* WHAT TO PRODUCE
Rewrite the data below, replacing each "coordinates" with "screen position" and leaving everything else unchanged. Omit the pictures from your answer.

----- MATERIAL SUPPLIED -----

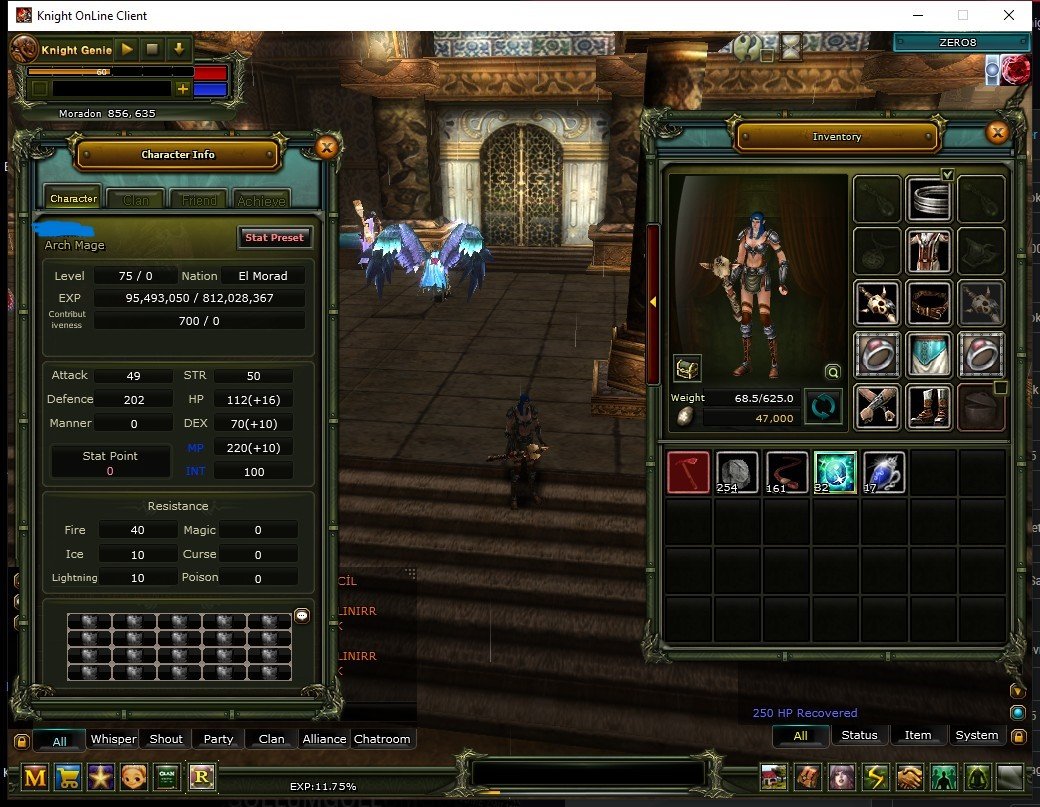This screenshot has width=1040, height=807.
Task: Open the Stat Preset panel
Action: point(274,237)
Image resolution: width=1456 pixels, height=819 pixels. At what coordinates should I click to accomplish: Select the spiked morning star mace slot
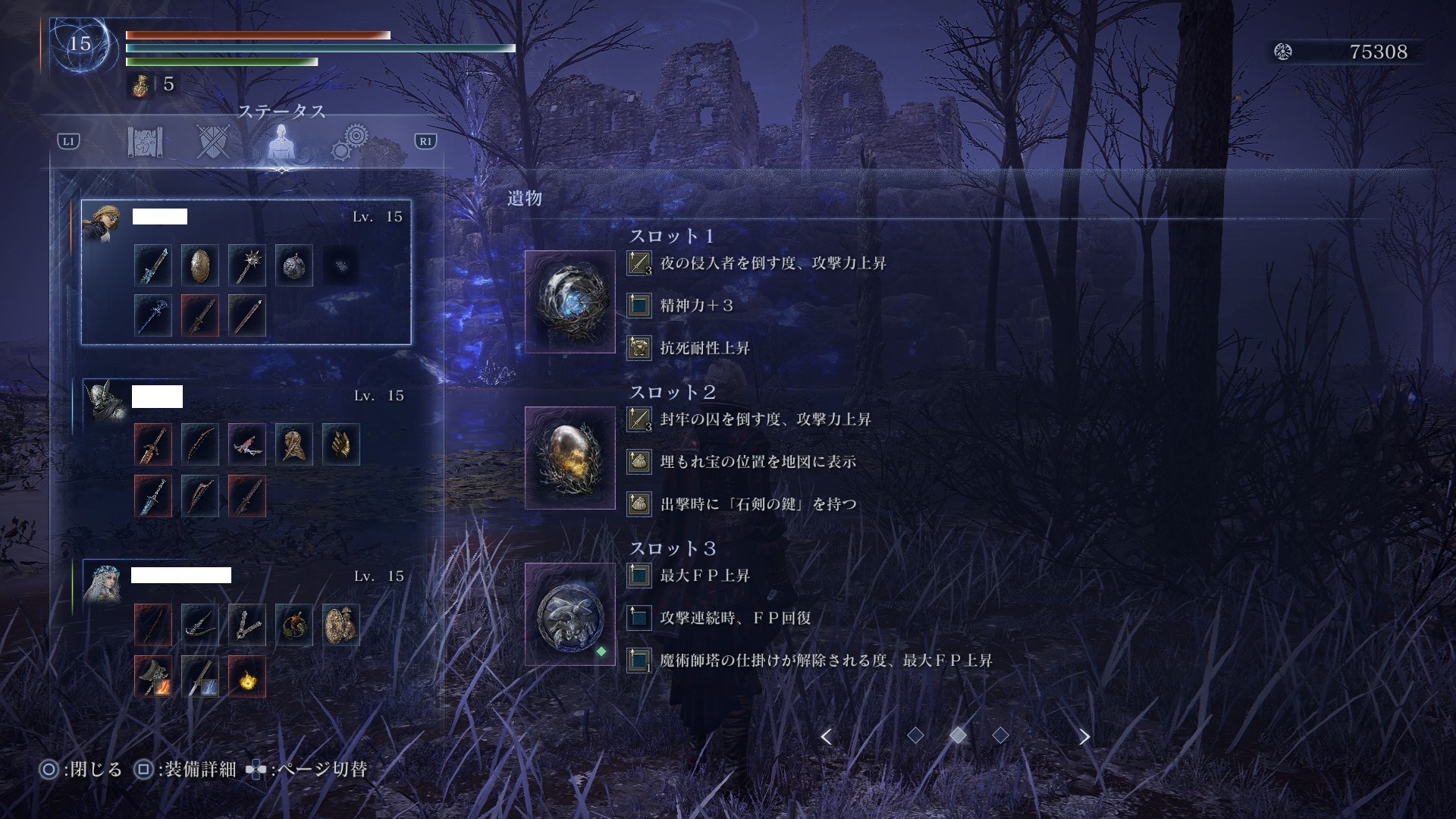click(247, 265)
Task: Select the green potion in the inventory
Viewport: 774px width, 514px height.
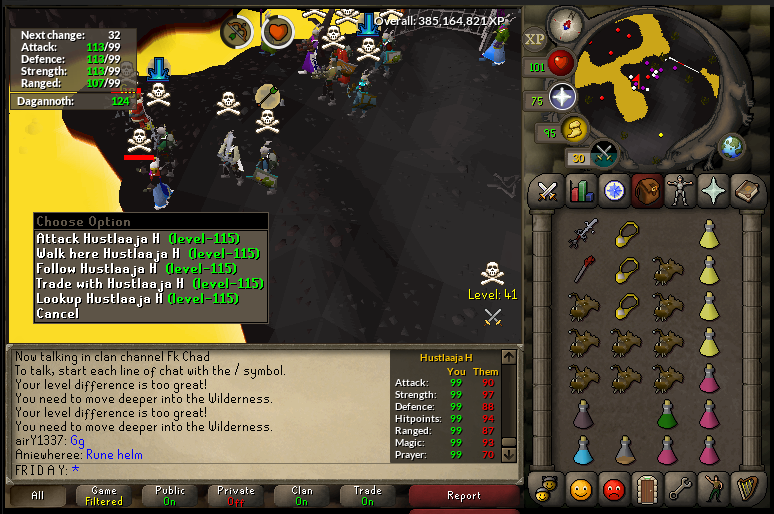Action: [666, 413]
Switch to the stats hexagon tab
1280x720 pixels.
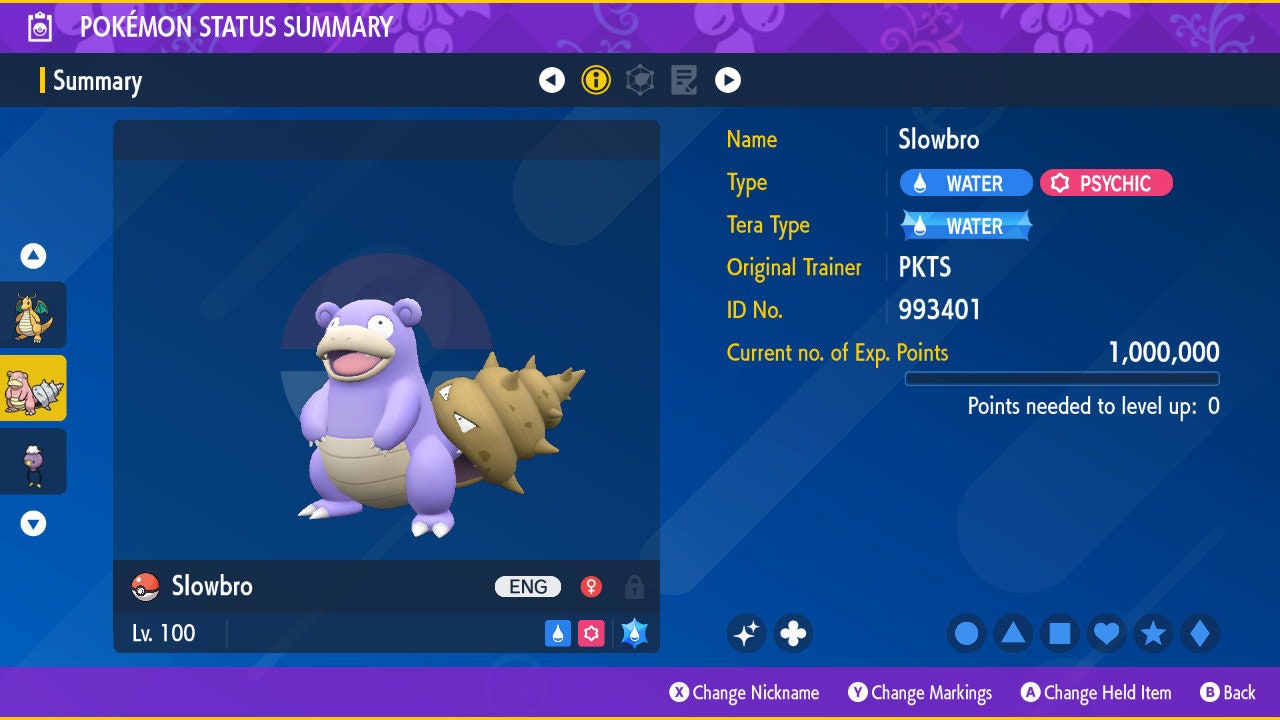[640, 80]
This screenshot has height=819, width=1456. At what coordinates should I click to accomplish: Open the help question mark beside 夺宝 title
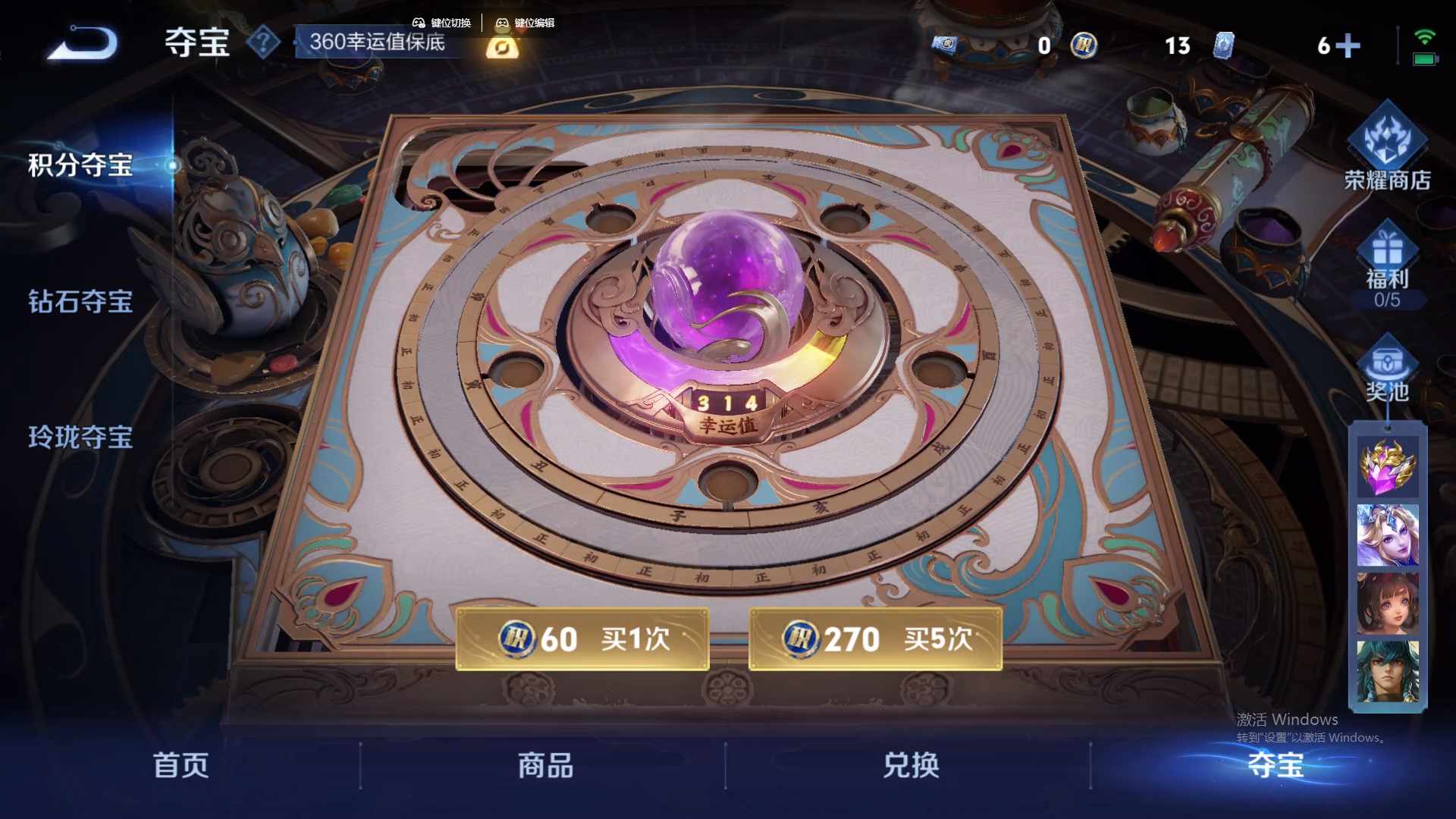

-----

* ANSWER TO THE PROBLEM
This screenshot has width=1040, height=807.
Task: Open the Stat Preset panel
Action: point(274,237)
Image resolution: width=1456 pixels, height=819 pixels. At what screen position should I click to accomplish: Select the spiked morning star mace slot
click(247, 265)
Task: Select the green potion in the inventory
Viewport: 774px width, 514px height.
Action: [666, 413]
Switch to the stats hexagon tab
1280x720 pixels.
[640, 80]
This screenshot has height=819, width=1456. At what screen position should I click to accomplish: Open the help question mark beside 夺宝 title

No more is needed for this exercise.